2. Castelo e a atividade tropeira
O município de Castelo ganhou destaque nas décadas iniciais do século XX como um importante centro de tropeiros. Além do intenso fluxo de chegada de tropas; cerca de 100 por dia, equivalendo a aproximadamente 1000 animais, daqui elas partiam para diversas localidades do interior do município e para algumas cidades do sul do Espírito Santo como, por exemplo, Piaçu, Muniz Freire, Afonso Cláudio, Cachoeiro de Itapemirim, além de Vitória.

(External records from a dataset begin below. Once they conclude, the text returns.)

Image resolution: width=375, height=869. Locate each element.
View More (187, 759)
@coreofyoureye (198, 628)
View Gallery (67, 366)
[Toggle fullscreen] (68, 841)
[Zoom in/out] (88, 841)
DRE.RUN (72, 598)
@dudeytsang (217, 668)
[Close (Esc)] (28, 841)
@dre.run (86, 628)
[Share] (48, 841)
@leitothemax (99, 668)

Fontes bibliográficas e relatos orais evidenciam que ocorreu na região duas modalidades de atividade tropeira: o muladeiro e a tropa de carga A primeira, diz respeito a um tipo específico de tropeiro, oriundo, quase sempre, das Minas Gerais. Eram indivíduos que compravam ou negociavam as mulas ou burros, chucros ou já amansados e, com a expansão da lavoura cafeeira e a necessidade do transporte da produção aos centros comerciais e exportadores, ganharam projeção abastecendo os produtores locais com animais para a tropa de carga ou para as demais atividades do cotidiano. Muitos foram os muladeiros que fizeram fortuna e alguns se fixaram na região de Castelo, tornando-se prósperos comerciantes ou fazendeiros, como foi o caso de Antonio Souza e Silva , popularmente conhecido por Bilu.

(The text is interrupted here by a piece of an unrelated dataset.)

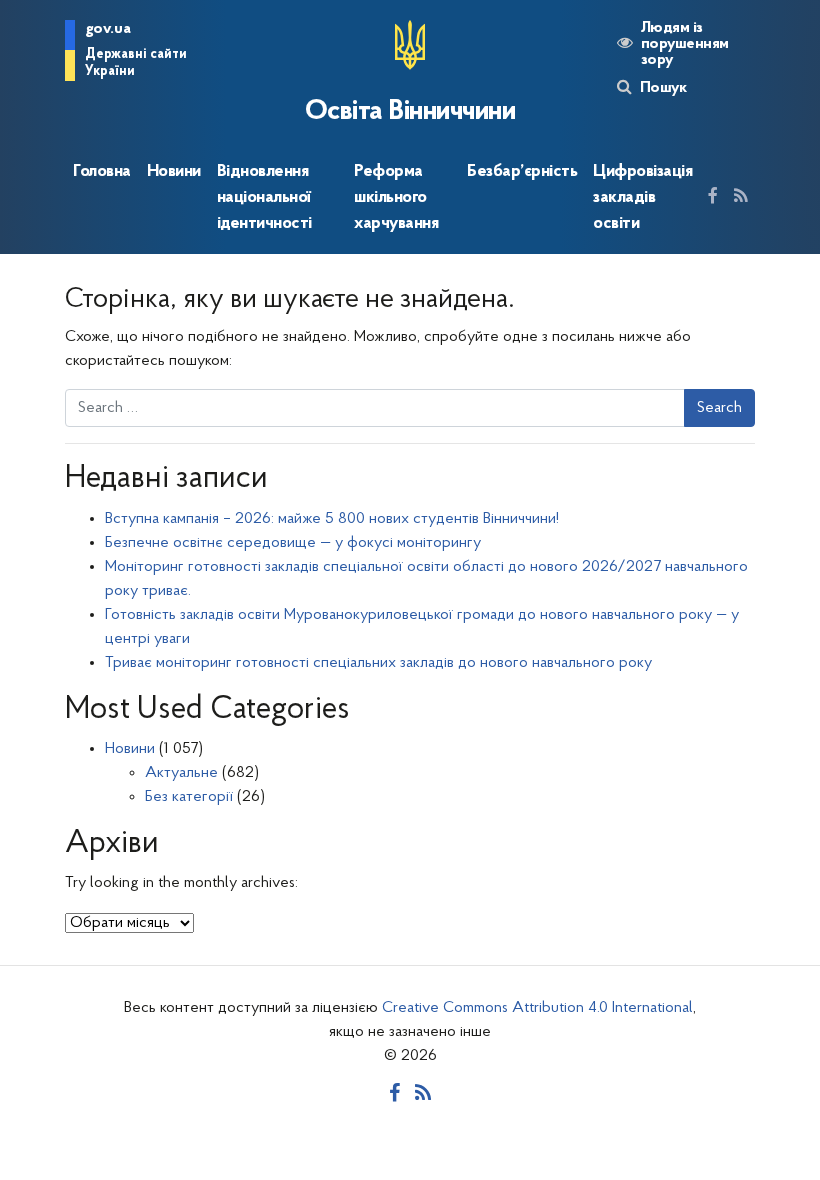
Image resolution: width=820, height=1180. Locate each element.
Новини (174, 171)
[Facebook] (713, 198)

Moraes (1989) assim descreveu um pouco da saga de Bilu:
Bilu é de Jeriqui, perto de Viçosa, Minas, e começou a vender muares no Espírito Santo em 1932, trazendo-os das regiões de Conceição de Mato Dentro e Itabira, em lotes de 200 a 300 animais, entrava no Espírito Santo e vendia-os em Iúna, Muniz Freire, Alegre, Castelo, Conceição, Afonso Claudio, Cachoeiro, Alfredo Chaves, Iconha e Rio Novo. De animais arreados chegou a trazer de até 100 de cada vez e, neste caso, vinham carregados de ferramentas, fumo, queijo, etc. tudo para ser comercializado no itinerário que exigia cerca de 30 dias. (p. 58).
A segunda modalidade do tropeirismo em nossas terras foi a Tropa de Carga. Com a chegada dos imigrantes e a expansão da lavoura cafeeira, a demanda por transportes aumentou significativamente. Além de escoar a produção, a tropa também abastecia o interior com produtos que não podiam ser fabricados por aqui e careciam de serem comprados no litoral ou nos centros distribuidores de maior porte. Sal, tecido, fumo, querosene, peixe salgado, ferramentas, calçados, entre outros, eram os principais artigos que os burros traziam para a nossa região.
Muladeiros ou tropeiros de carga não tinham uma vida fácil. As dificuldades encontradas e as necessidades de apoio para o pernoite, para a aquisição de novos suprimentos ou de pasto para o descanso e a alimentação dos animais, fizeram germinar novas localidades e incrementaram a economia de tantas outras já existentes ao longo das extensas trilhas. Segundo o relato de antigos moradores, a comunidade de Santa Luzia, hoje pertencente ao município de Conceição de Castelo, foi um grande centro de comercio dos muladeiros. A Região de Povoação, devido à sua posição estratégica, também foi um importante ponto de apoio às tropas oriundas de Afonso Cláudio, Rio Peixe, São João de Viçosa, Conceição do Castelo, Santa Luzia, Pindobas e Venda Nova. Ali os tropeiros arranchavam pela ultima vez antes de chegar à cidade de Castelo.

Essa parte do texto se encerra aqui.